İbrahim Turhan was the chairman and CEO of the Istanbul Stock Exchange from 2012 to 2015 and a Member of the Turkish parliament for the governing Justice and Development Party from 2015 to 2018.

==Biography==

Turhan was born in İzmir in 1968. He graduated from Lycée de Galatasaray in 1987 and was admitted to Boğaziçi University, Faculty of Economic and Administrative Sciences, Department of Management.

He earned his Master of Arts degree from Marmara University Banking and Insurance Institute with a thesis on “Macroeconomic Consequences of Public Deficit and its Effects on the Turkish Banking Sector”, and his Ph.D. degree on banking with a thesis entitled “Financial Crises and Their Effects on the Real Sector: The Case of Turkey”.H e worked as member of staff with Marmara University during his doctorate studies. İbrahim M. Turhan, Ph.D., was awarded the title “associate professor” by the Inter University Council on January 28, 2014.

==Academic work==
Supported by the Marmara University Research Fund, Turhan was invited to University of Geneva Institute Européen (IEUG) and Loughborough University Banking Centre where he worked as research fellow.

He joined Yeditepe University as associate professor in 2001, where he chaired the Banking and Insurance Department and International Trade and Management Department, and also chaired The School of Applied Disciplines and School of Foreign Languages of Yeditepe University.

Turhan lectured on international financial markets and organizations, strategic planning and management in financial institutions, banking theory and policy and central bank management in various universities including İstanbul Bilgi, Marmara, İstanbul Ticaret and Kadir Has. He also worked as part-time member of staff with Beykent University Faculty of Economic and Administrative Sciences until 2004.

In addition to his publications on financial economics and economy politics, Mr. Turhan also worked as consultant, editor and editor-in-chief with periodicals on banking, finance and finance technologies.

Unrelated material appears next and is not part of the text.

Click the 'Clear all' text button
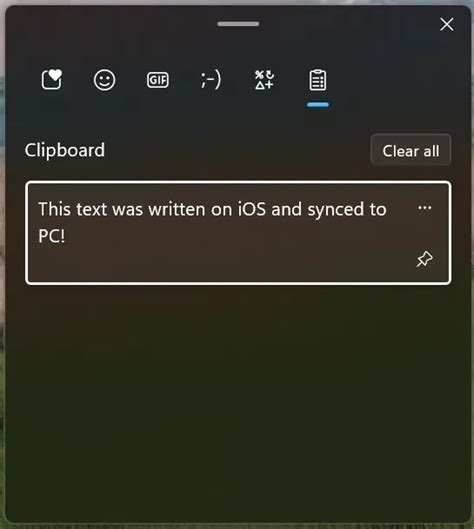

Turhan is a member of the Leaders Group and Business Advisory Board of the Kiel Institute Global Economic Symposium and has published articles in international refereed journals on the Turkish economy, financial economy and economy politics.

==Political career==
Turhan became a member of parliament for Tayyip Erdogan's governing AK Party in 2015. He left this position in July 2018.
 He was one of the founders of the newly founded Future Party.